Shore Hardness Grading of Rail Pads and Precise Matching with Different Track Stiffnesses

Mar 03, 2026 Leave a message

Shore Hardness Grading of Rail Pads and Precise Matching with Different Track Stiffnesses

 

What physical relationship exists between the Shore hardness of under-rail pads and track stiffness?

They exhibit a positive exponential correlation: for every 10-point increase in Shore hardness, the pad's elastic modulus (i.e., stiffness) increases by approximately 30%-50%. Lower hardness means more flexible molecular chains, greater pad deformation under load, lower track stiffness, and better cushioning performance. Higher hardness means higher molecular cross-linking density, stronger resistance to deformation, higher track stiffness, and better geometric shape retention. This relationship is the theoretical basis for engineering track stiffness design by adjusting hardness.

 

rail fastening system

 

What specific Shore hardness requirements apply to under-rail pads for different speed-class lines?

Conventional lines (≤120km/h) prioritize vibration reduction, typically using low-hardness pads (Shore A 50-60) to minimize wheel-rail noise and vibration. Intercity railways (120-200km/h) balance vibration reduction and stability, using medium-hardness pads (Shore A 60-70). High-speed railways (≥250km/h) demand extreme ride smoothness and uniform stiffness, thus using high-hardness pads (Shore A 70-80). This classification ensures optimal dynamic track response at different speeds.

 

railway pad

 

Why do heavy-haul and high-speed lines, with differing axle loads, require drastically different hardness selections?
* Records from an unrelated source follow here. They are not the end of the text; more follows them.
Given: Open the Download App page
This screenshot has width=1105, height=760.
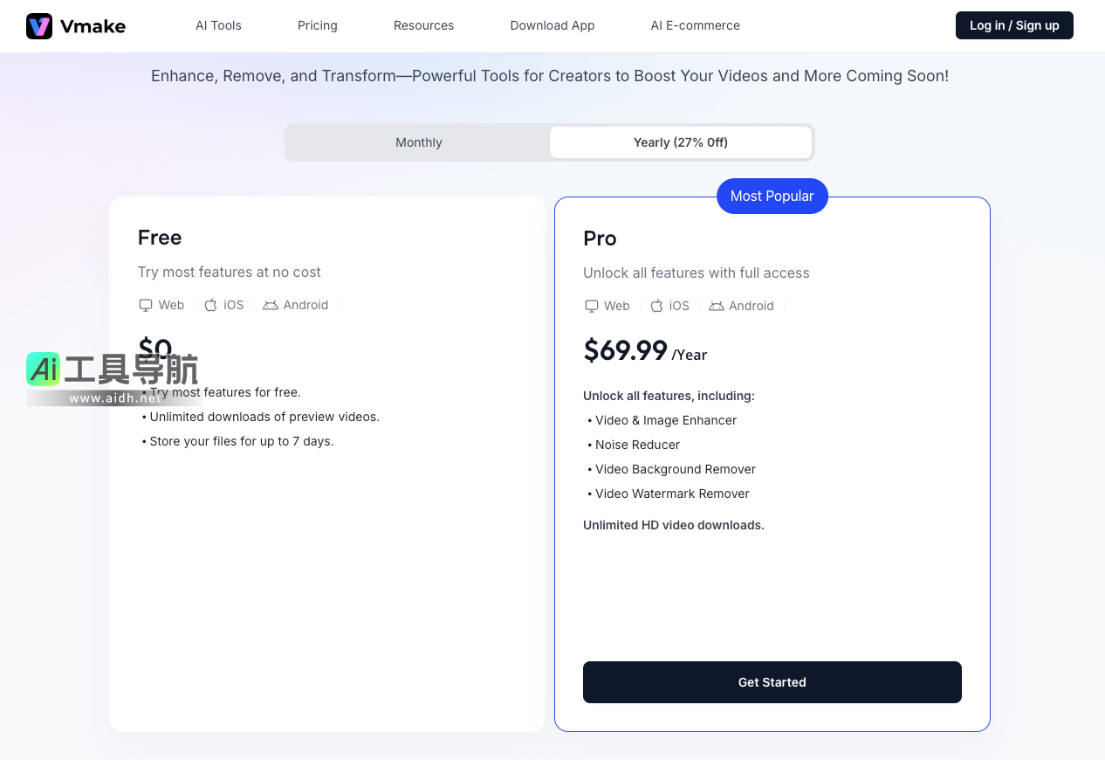Looking at the screenshot, I should point(553,25).
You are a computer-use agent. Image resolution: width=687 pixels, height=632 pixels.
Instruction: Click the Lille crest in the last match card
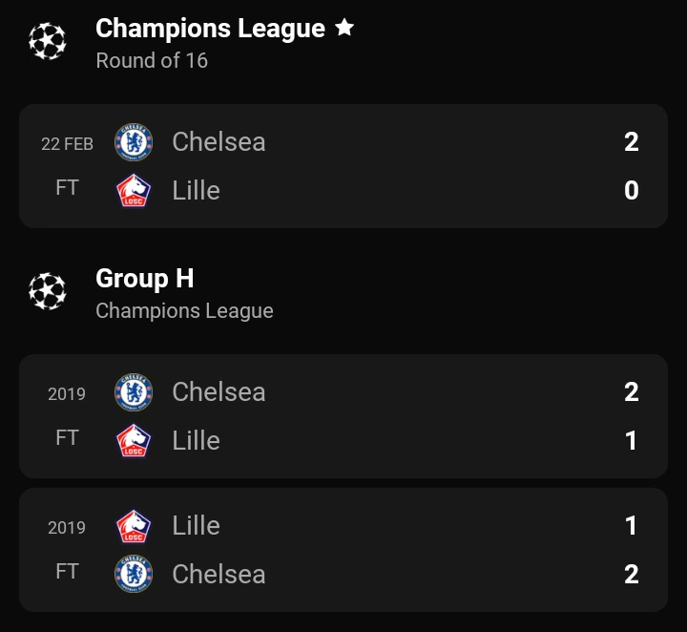(x=134, y=526)
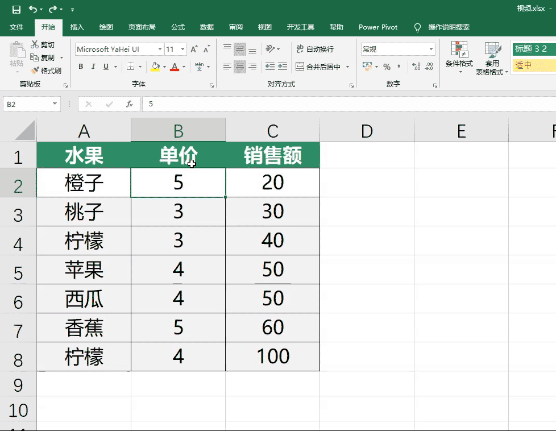The height and width of the screenshot is (431, 556).
Task: Open Conditional Formatting (条件格式)
Action: pyautogui.click(x=459, y=57)
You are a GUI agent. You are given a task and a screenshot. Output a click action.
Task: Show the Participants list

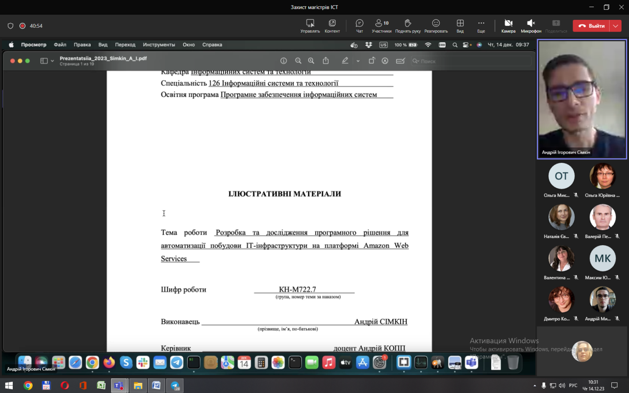click(381, 26)
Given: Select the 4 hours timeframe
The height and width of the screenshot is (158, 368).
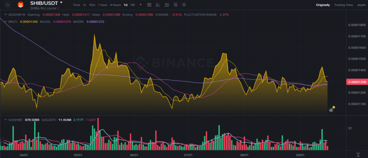Looking at the screenshot, I should coord(115,5).
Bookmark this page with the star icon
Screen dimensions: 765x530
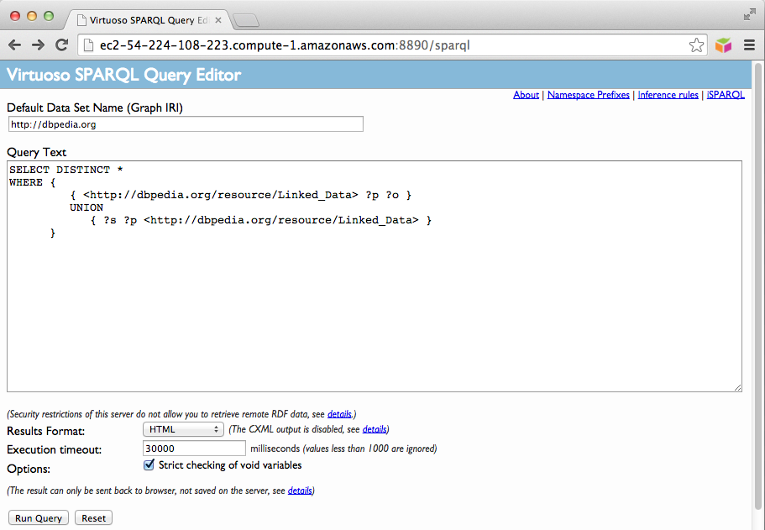[x=696, y=45]
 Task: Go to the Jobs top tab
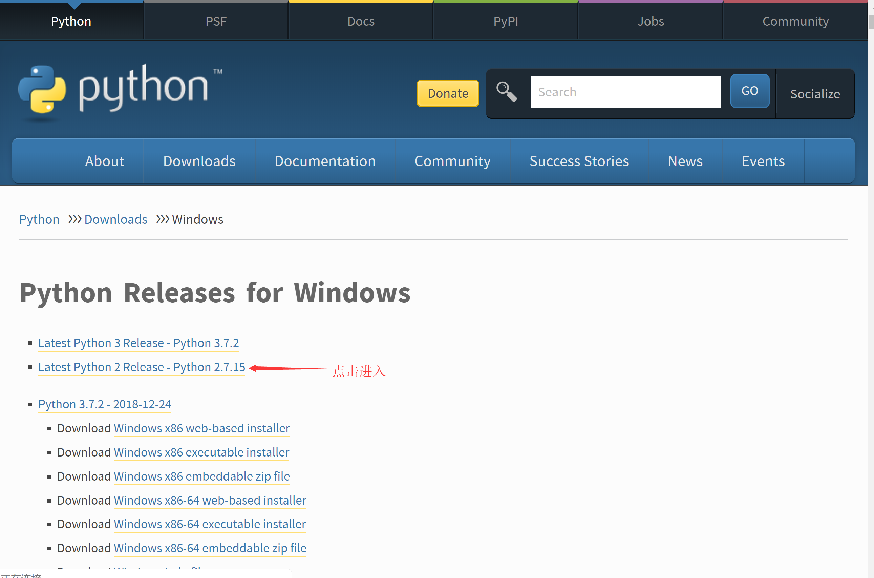651,21
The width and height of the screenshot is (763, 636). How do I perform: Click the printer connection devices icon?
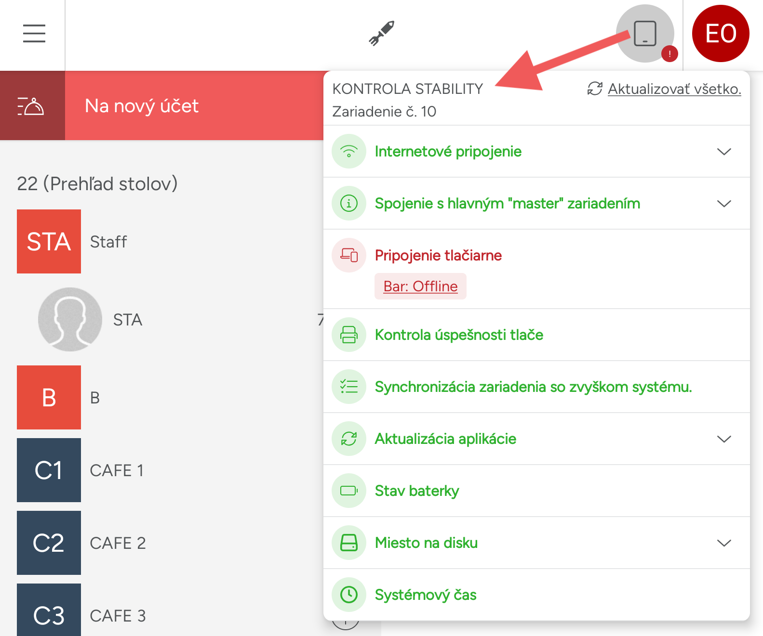click(349, 255)
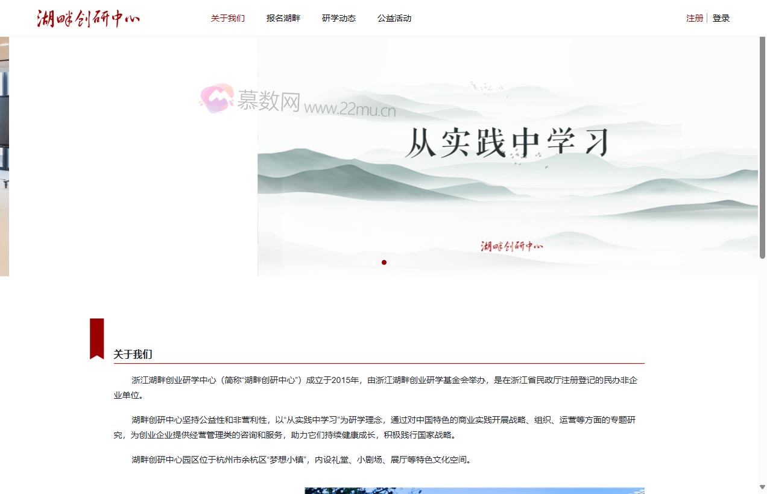767x494 pixels.
Task: Navigate to 报名湖畔 in the top menu
Action: pyautogui.click(x=283, y=18)
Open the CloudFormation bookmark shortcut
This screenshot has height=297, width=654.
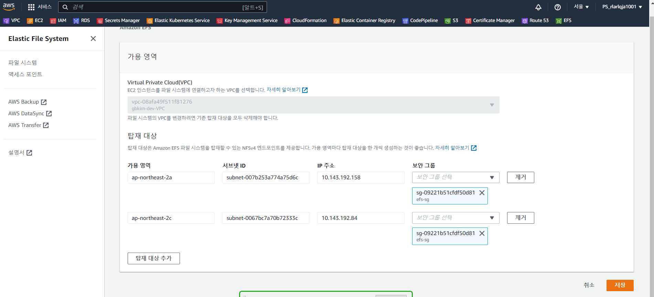[305, 21]
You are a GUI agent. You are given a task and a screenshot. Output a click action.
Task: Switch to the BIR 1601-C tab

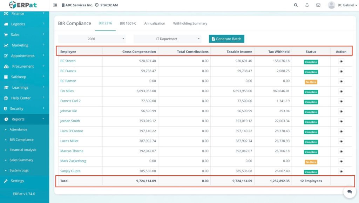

The core challenge for heavy-haul lines (axle load ≥30t) is "controlling track deformation under high axle loads." Excessively soft pads (Shore A<60) cause excessive rail settlement, leading to sleeper fracture. Thus, heavy-haul lines use ultra-high hardness pads (Shore D 40-50, equivalent to Shore A 85-90) or composite high-hardness pads. High-speed lines have lighter axle loads (≈17t) but are sensitive to stiffness uniformity; excessively hard pads (Shore A>80) cause surging wheel-rail dynamic forces. This selection difference reflects the prioritization of "load-bearing capacity" vs. "ride smoothness."

 

rail pad structure

 

Why do under-rail pads in switch areas require a "zonal hardness design"?

Stress distribution in switch areas is extremely uneven; impact loads at critical locations (points, crossings, switch rails) are over three times those in ordinary rail sections. Thus, switch pads cannot use a single hardness and require zonal design: ultra-high hardness pads (Shore A 80-90) for load-bearing cores (switch rails, crossings) to resist concentrated loads; high-hardness pads (Shore A 70-80) for lead curves and connecting rails; medium-hardness pads (Shore A 60-70) for secondary areas (sleeper ends). Zonal hardness design achieves refined stiffness matching in switches, extending overall switch life.

 

How to accurately measure pad hardness using a Shore durometer on-site and judge compatibility?

Use a standard-compliant Shore durometer (Type A for rubber, Type D for hard plastic). First, place the pad flat on a rigid surface to avoid measurement errors from suspension. Then, press the durometer probe vertically into the pad surface, hold for 15 seconds, and read the value. Measure at least three points per pad and take the average. Judge against the design hardness grade: a deviation exceeding ±5 degrees indicates incompatibility. For example, a high-speed line pad measured at Shore A 65 has insufficient stiffness, compromising smoothness and requiring replacement.